Some of this unmet need will be met by paid care services — this is especially true in early years education and childcare, where working parents of very young children will become eligible for subsidised childcare from this autumn. However, young children need round-the-clock care, and research suggests placing young children in full-time childcare long term could have negative developmental impacts (Erickson, 2018). This points to the need for more unpaid care capacity needed, not solely paid care. For adults needing long-term care, there is no planned expansion of subsidised social care planned to meet the demand for care created by changing gender and work norms.

Higher demands for care need new solutions. We should not assume women in families will pick up the burden of care, and should recognise that the financial penalty for doing so is increasingly more consequential. That more carers, of both adults and children, are engaged with the labour market, and that this trend is likely to continue, suggests that reforms which help people care and work will be central to meeting the changing demand for care.

Figure 9: Systems will need to work together to meet future care needs

More generous benefits can act as an incentive to undertake unpaid caring.
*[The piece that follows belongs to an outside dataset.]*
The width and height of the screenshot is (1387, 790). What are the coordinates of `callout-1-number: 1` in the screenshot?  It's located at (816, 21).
Given the future of the care system will depend heavily on the availability, and wellbeing, of unpaid carers, we should see carer benefits as part of the National Care Service.
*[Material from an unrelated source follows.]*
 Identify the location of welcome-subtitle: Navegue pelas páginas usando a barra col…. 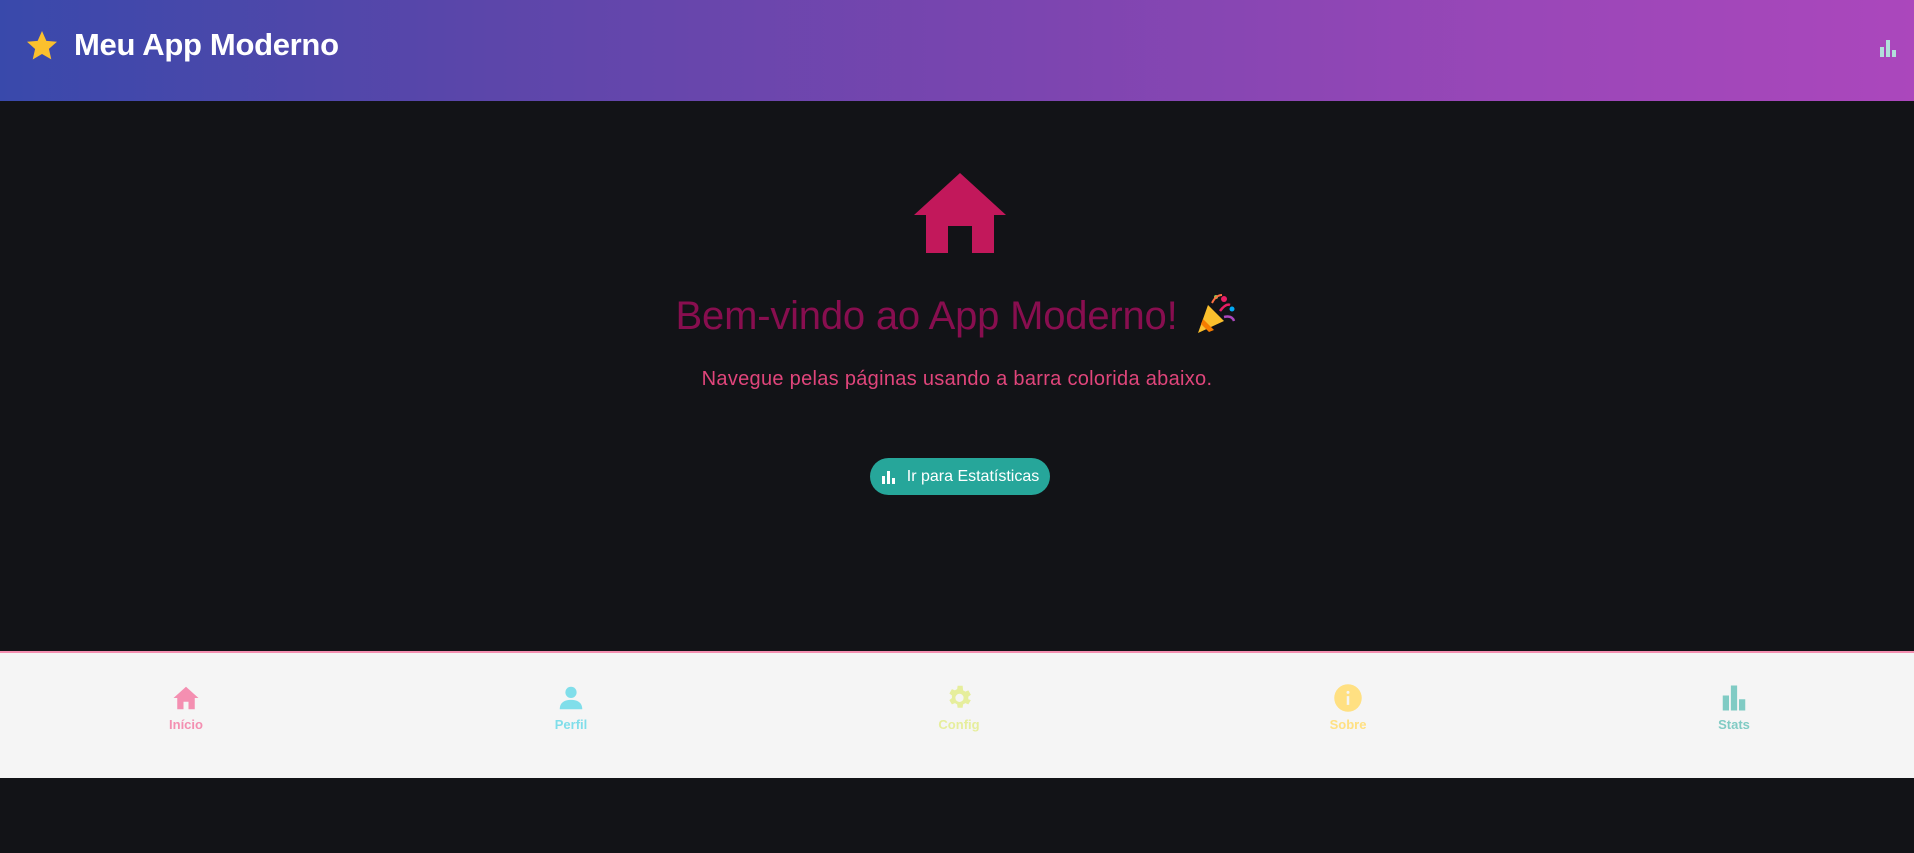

Work and benefits should integrate for carers, for example, many carers want to work but are restricted by an earnings limit in Carer’s Allowance. Government needs to ensure working-age carers can benefit from tapered benefit income, either through a redesigned Carer’s Allowance payment, or by ensuring eligible carers are claiming Universal Credit.

The National Care Service could better personalise care by embedding local ‘circles’ which offer emotional and manual support for people needing help. In childcare, this could include cooperative models of childcare where parents undertake care for their children and others in a rota.

A Future Care Needs Taskforce

Without a change in direction, rising care needs risk overwhelming our outdated and fragmented systems.

To meet these complex and growing needs as part of a cross-departmental and joined-up strategy, Government should set up a new Future Care Needs Taskforce for England. This would collectively plan how to meet these needs in different domains, being mindful of how these systems can interact to best support those needing care and those undertaking it. This would likely also save the taxpayer money. While the relationship between take-up of paid and unpaid care is complex, we can reasonably say that in the long run it is cheaper to meet care needs through unpaid care and paid care services than through paid care services alone.

Government should set the scope of the taskforce, like that of the Child Poverty Taskforce, to set the overall strategy and goals for meeting growing and changing care needs, this could be limited to planning how to meet care needs, or have a broader remit to also work to reduce care needs where possible.

The Taskforce should be set up by the end of 2024 and chaired by the Secretary of State for the Department for Health and Social Care with ministerial representation from the Department for Work and Pensions, the Department for Business and Trade, the Ministry of Housing, Local Government and Communities and the Department for Education and regular discussions with devolved governments, with the potential to include Public Health England if the remit of the Taskforce includes reducing care needs. This Taskforce should be able to commission research to set out the demand for different kinds of care and how we might meet them, consult with stakeholders, plan interventions, and make policy recommendations to government ahead of the 2025 Spending Review. When strategy has been decided, it should report to the Health Mission Delivery Board every 6 months.

The Government has a unique opportunity to build a system capable of turning the tide and offering an exemplar to other countries facing the challenges of a changing society. But it is only through this cross-governmental collaboration that we can meet one of the greatest challenges our nation, and the world, faces.